# A new (for me) great Beethoven 7th



## bigshot (Nov 22, 2011)

Today I sat down and listened to Stokowski / Philharmonia on Decca. Amazing. How did Stoki get the strings to sound like that?! The big declamatory slices sound like a single voice, and there are quiet parts where the violins seem to hover and spin around in space. The magisterial bits were overwhelming and the dances had very clear rhythms. Super organized sound. No just standing there and beating time. It was all phrased very carefully.


----------



## moody (Nov 5, 2011)

bigshot said:


> Today I sat down and listened to Stokowski / Philharmonia on Decca. Amazing. How did Stoki get the strings to sound like that?! The big declamatory slices sound like a single voice, and there are quiet parts where the violins seem to hover and spin around in space. The magisterial bits were overwhelming and the dances had very clear rhythms. Super organized sound. No just standing there and beating time. It was all phrased very carefully.

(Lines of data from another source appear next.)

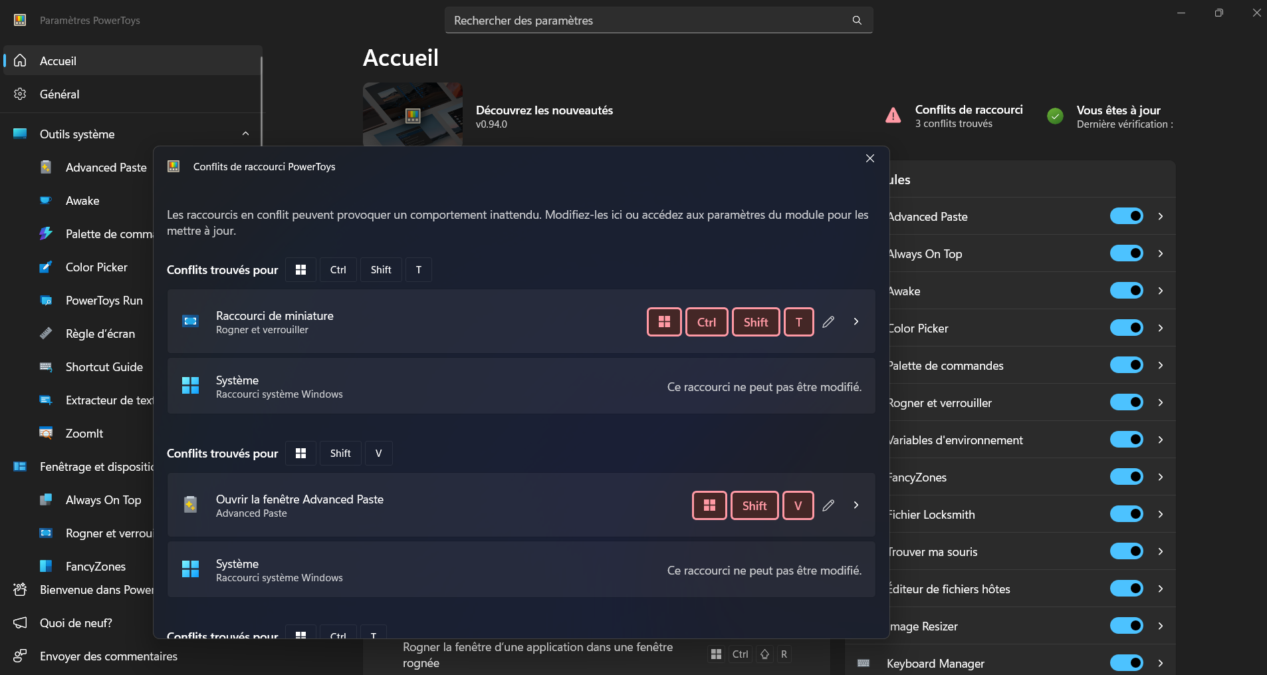Go to Général settings page

(60, 94)
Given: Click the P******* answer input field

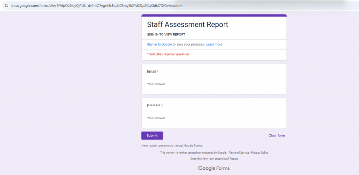Looking at the screenshot, I should pyautogui.click(x=180, y=118).
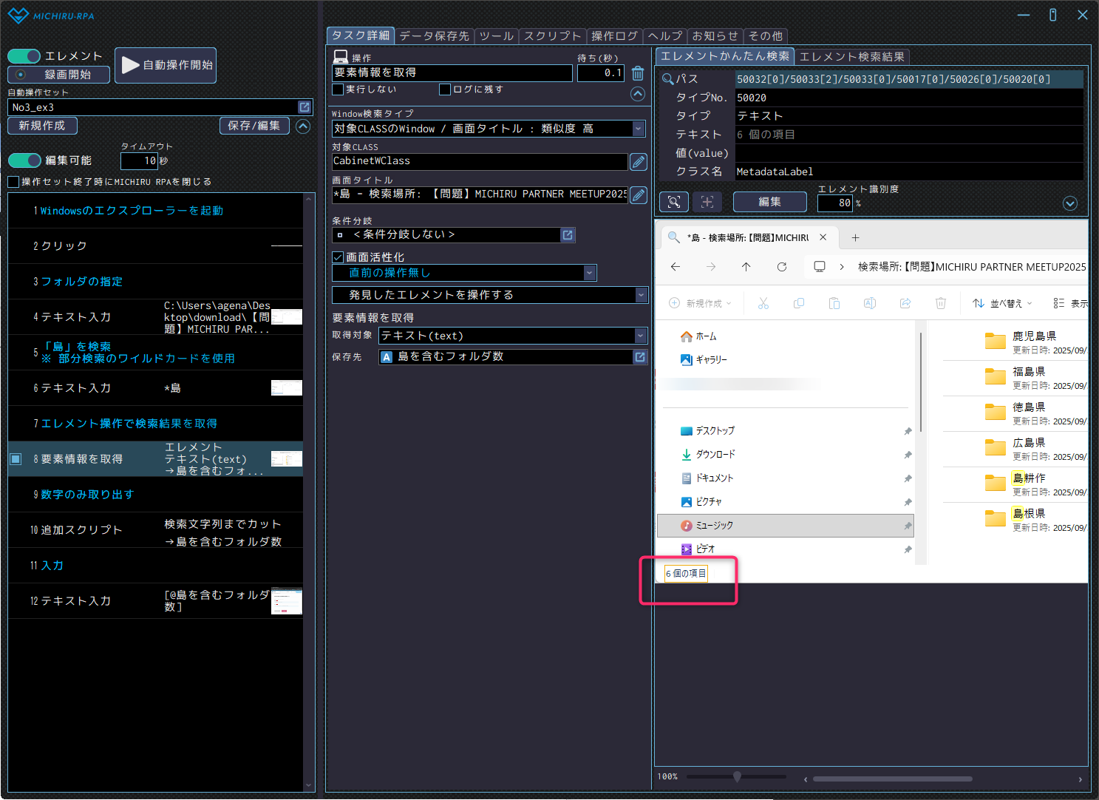
Task: Uncheck the 画面活性化 checkbox
Action: point(338,257)
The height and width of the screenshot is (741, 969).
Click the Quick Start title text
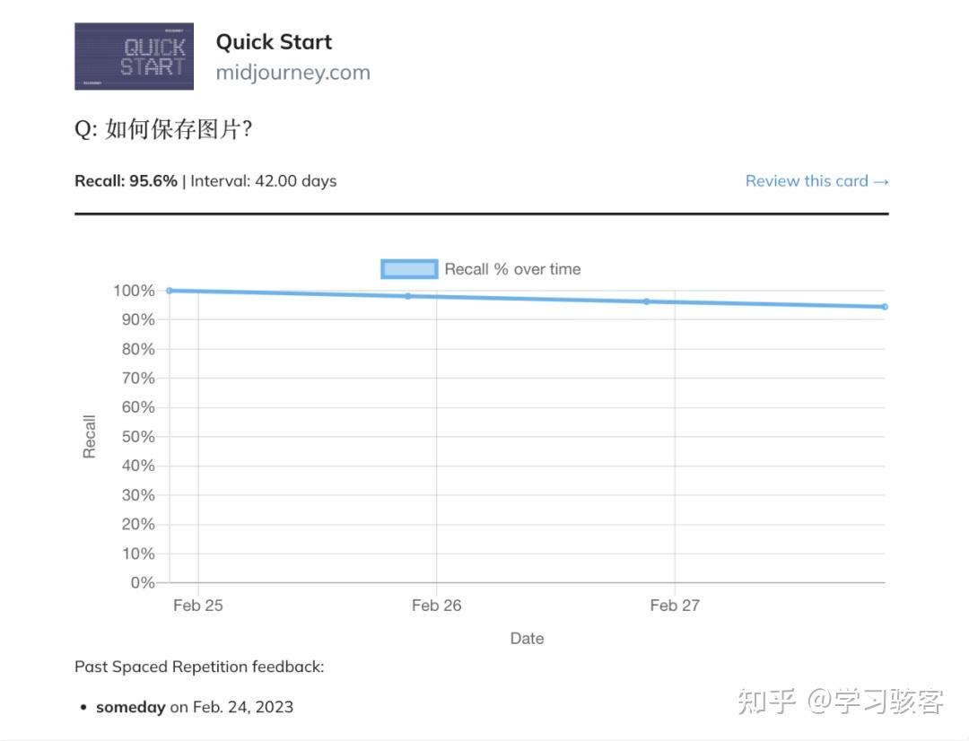pos(274,41)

There is an earlier one with the Symphony of the Air (Toscanin i's ex. NBC Orch.) from 1958--excellent.


----------



## DavidA (Dec 14, 2012)

I think many people dismissed Stokie as a mere showman, but he was a marvellous conductor. His Beethoven was much admired by other conductors, I have heard.


----------



## Downbeat (Jul 10, 2013)

I always enjoyed Toscanini with the NBC Orchestra circa 1953. Considered by many to be part of his last and weakest period, I find it electric...I can feel the fear of the musicians! That may not be so healthy, but certainly works for this piece!
Perhaps this opinion is based on the fact it's the first recording I heard of the 7th.


----------